» SET TASK 1
In the EVE Online forum thread, where on the EVE forums does Chryonn say to go to sell characters?
» SET TASK 2
Extend the EVE Online forum thread from its last line.

=== GIVEN TEXT ===

Cool game though, my dad is adicted, hence the Eve Gallente Commodore Gaming Case he has. .


----------



## Chryonn (Sep 1, 2008)

AFAIK, you're not allowed to sell your account on eBay. although on the EVE forums, you can sell characters: http://myeve.eve-online.com/ingameboard.asp?a=channel&channelID=734105 it will ask you to log in, i think. in any case the place to go is all channels > character bazaar

does this clubhouse allow ex-players in?


----------



## alexp999 (Sep 1, 2008)

Chryonn said:


> AFAIK, you're not allowed to sell your account on eBay. although on the EVE forums, you can sell characters: http://myeve.eve-online.com/ingameboard.asp?a=channel&channelID=734105 it will ask you to log in, i think. in any case the place to go is all channels > character bazaar
> 
> does this clubhouse allow ex-players in?



Thats what i'm saying its not the account I'm thinking of selling, its the character, which according to CCP doesnt break the EULA.


----------



## pt (Sep 2, 2008)

=== DATASET EXTRACT ===

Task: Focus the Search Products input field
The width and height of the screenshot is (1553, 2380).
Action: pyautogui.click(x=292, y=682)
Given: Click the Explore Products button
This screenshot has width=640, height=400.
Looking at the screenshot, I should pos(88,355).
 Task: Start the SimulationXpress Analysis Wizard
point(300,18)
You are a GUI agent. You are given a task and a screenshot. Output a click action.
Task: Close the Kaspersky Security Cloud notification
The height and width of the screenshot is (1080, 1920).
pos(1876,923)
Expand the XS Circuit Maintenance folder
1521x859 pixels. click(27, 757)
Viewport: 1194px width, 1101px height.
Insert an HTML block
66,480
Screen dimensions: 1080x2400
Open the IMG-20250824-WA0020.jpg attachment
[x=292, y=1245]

===

» WRITTEN RESPONSE 1
All channels > character bazaar.

» WRITTEN RESPONSE 2
alexp999 said:


> Thats what i'm saying its not the account I'm thinking of selling, its the character, which according to CCP doesnt break the EULA.



u can sell it for isk anywhere, for money nowhere, and 5m sp won't give u far 

snuif09 - if u got ur ass kicked in low don't even try 0.0
my ally only has like 300 menbers. but half of them have capitals, i suggest joining a big alliance, goons are always recruiting


----------



## Chryonn (Sep 2, 2008)

my bad.  so you want to see your character to another player for real money? i think you have to make an alias first then go to the forums and declare your original one as on the market


----------



## snuif09 (Sep 2, 2008)

PT why is my name still not in the club =(

i also have an alt named Alpetul got it from a fellow corp member its flying a retriver and in 12 days a hulk

also damned patch =(


----------



## pt (Sep 2, 2008)

snuif09 said:


> PT why is my name still not in the club =(
> 
> i also have an alt named Alpetul got it from a fellow corp member its flying a retriver and in 12 days a hulk
> 
> also damned patch =(



added, was being lazy


----------



## snuif09 (Sep 2, 2008)

weeeeeeeehhhh they extended the down time  3mins remaining tho ^^ gonna lag like hell


----------



## snuif09 (Sep 2, 2008)

NOW THEY FUCKING EXTENDED IT AGAIN RAAAWWWWRWRWRWRWR (im so addicted)


----------



## pt (Sep 2, 2008)

snuif09 said:


> NOW THEY FUCKING EXTENDED IT AGAIN RAAAWWWWRWRWRWRWR (im so addicted)



lol
ccp -  - snuif


----------



## nick_1992 (Sep 3, 2008)

Lol


----------



## nick_1992 (Sep 28, 2008)

yeah so i'm doing pvp now... it's AWSOME


----------



## pt (Sep 29, 2008)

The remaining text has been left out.